Originario della borgata di Tommaso Natale, irregolare sin da ragazzo, indolente per atteggiamento durante la prima guerra mondiale, antimilitarista, vive, poi, da barbone in una grotta del Pellegrino. Si sposa, Dio sa solo come, e va ad abitare nella ipercromatica e ipersonora piazza Ballarò. Decide “ di mettere a frutto le sue capacità intrinseche di abballavirticchiu e quelle di scatenato improvvisatore di rime “. Divenne uno dei personaggi più popolari della città nel periodo tra le due guerre per merito delle sue rime satiriche e delle sue filastrocche, che egli soleva improvvisare e recitare per le strade del centro storico fra Ballarò e la Vucciria e con le quali intratteneva e divertiva i cittadini che avevano la ventura di incontrarlo.

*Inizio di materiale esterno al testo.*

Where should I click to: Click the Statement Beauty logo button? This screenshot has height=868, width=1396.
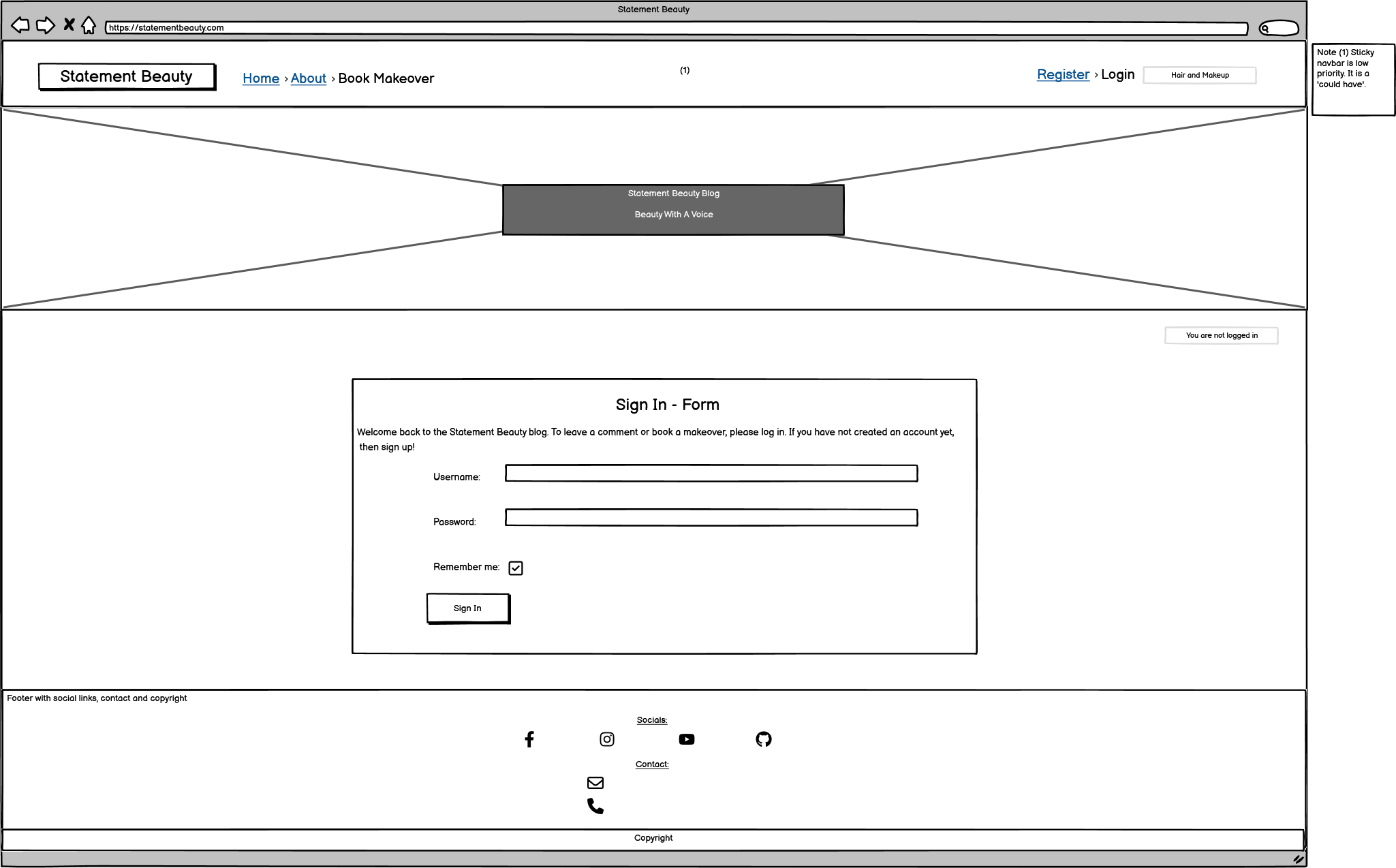tap(127, 76)
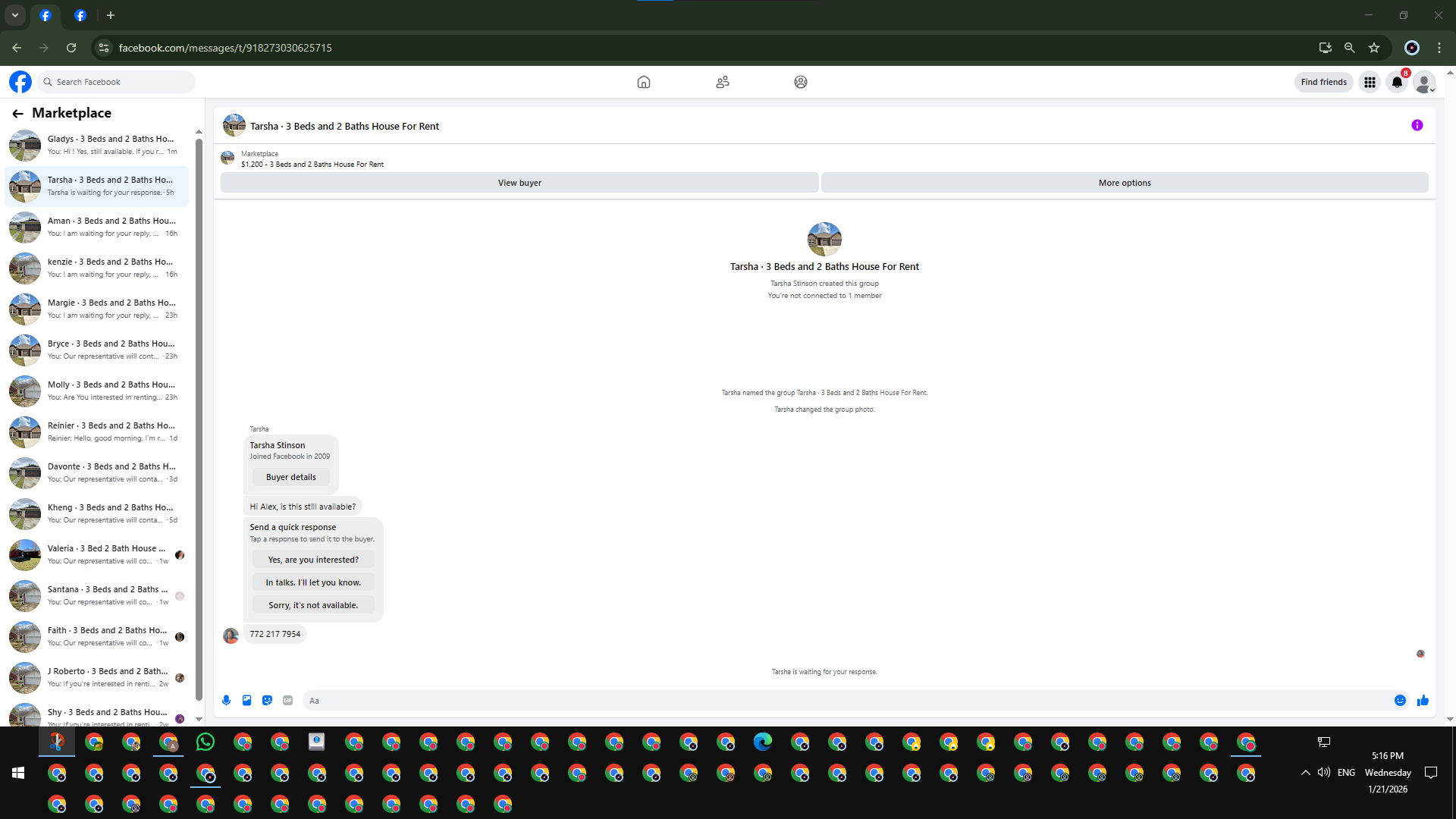Go to the Facebook Home tab
This screenshot has width=1456, height=819.
tap(643, 82)
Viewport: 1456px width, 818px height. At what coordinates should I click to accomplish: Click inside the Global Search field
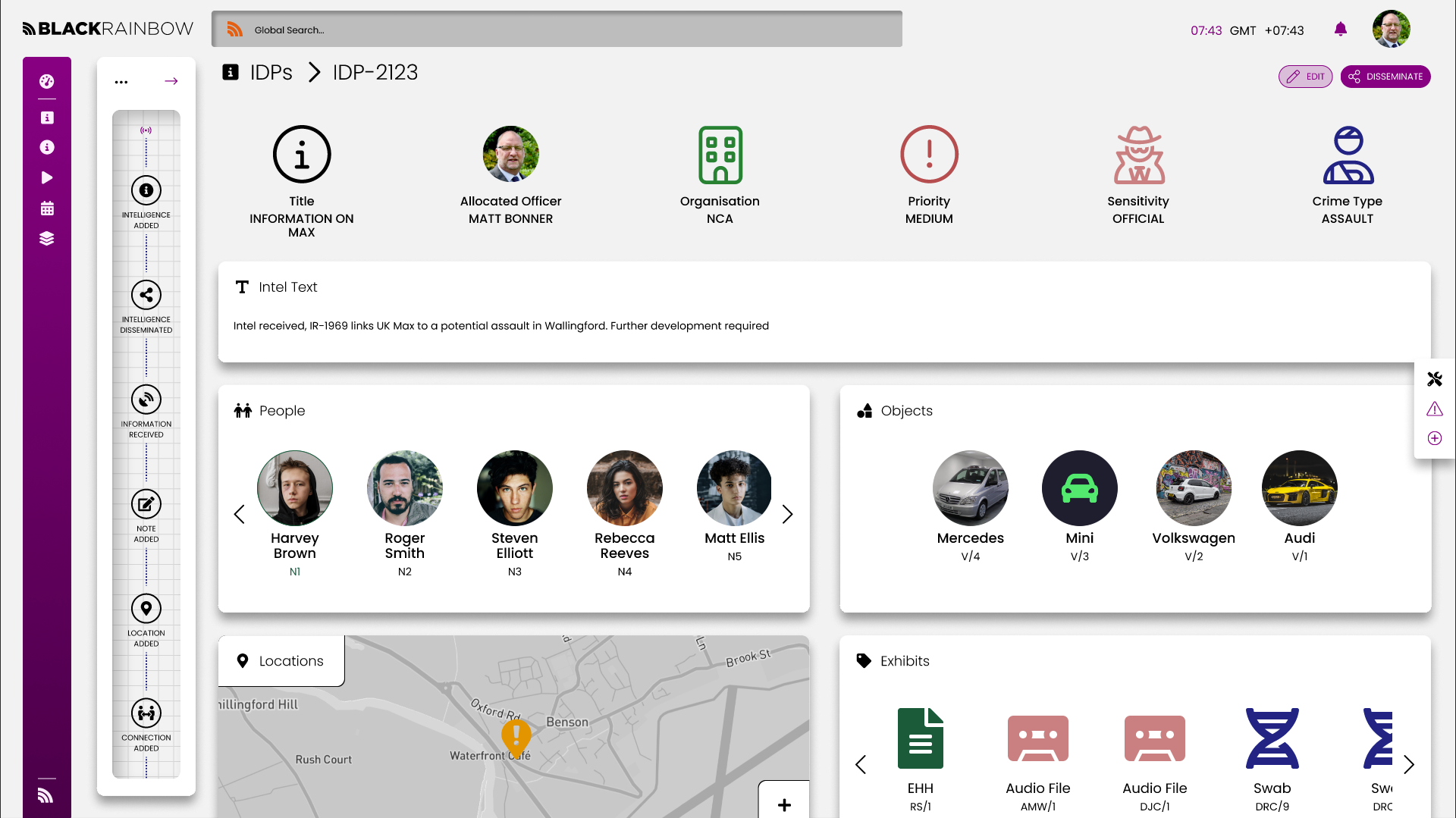(x=557, y=30)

Questo artista del passato, povero e burlone, che possedeva soltanto un leggìo e le sue parole in rima, parole che nascevano dalla strada e si riversavano sulla strada, raggiungendo la povera gente, straziata dal conflitto e dal regime soffocante. Una voce fuori campo di ironia e forse inconsapevole denuncia, che era una nota stonata alle orecchie dei camerata in divisa per le vie di Palermo, ed è per questo che Schiera, che si dichiarava militante nel “Partito del pititto”, venne spesso rinchiuso in camera di sicurezza all’Ucciardone, o sottoposto a punizioni corporali come quella di bere l’olio di ricino.
I suoi recital estemporanei iniziavano sempre con le parole “Aiutàti a Peppi Schiera ch'è 'a fabbrica du pitittu”.
Tra i versi più noti delle sue filastrocche, pazientemente raccolte dallo scrittore e autore teatrale palermitano Salvo Licata, ricordiamo i più divertenti: “Evviva a banniera” (Sugnu sempre iu / Giuseppi Schiera / Mi iccaru ngaliera / mi rumpieru a cachiera / vippi nna suppiera / manciavu nna nzalatiera / Evviva a banniera); “Ora è mperaturi” (Quannu u re era re / mancava u café / ora è mperaturi / e manca u caliaturi / e si pigghiamu natru statu / manca puru u surrogatu); “Bollettino di guerra” (Un aeroplanu / italianu / bombardò / un carritteddu a manu. /Una navi chi traspurtava mini / fu assicurata a corpi i tappini. / Na curazzata / ra nostra armata / si scuntrò cu na pignata / e ristò tutta ammaccata / Cu? / a curazzata!).
Morì vittima dei bombardamenti il 13 maggio 1943. Una scheggia (si racconta), mentre frettolosamente sta attraversando la via Perez, nel fendere l’aria affocata dal metallo, lo uccide, spegnendo, così, per sempre, il canto di questo singolare “poeta”.
La moglie, Margherita Vaccaro, dopo la sua morte, bruciò i migliaia di foglietti sui quali aveva riportato le sue rime, per timore di ritorsioni da parte del regime fascista.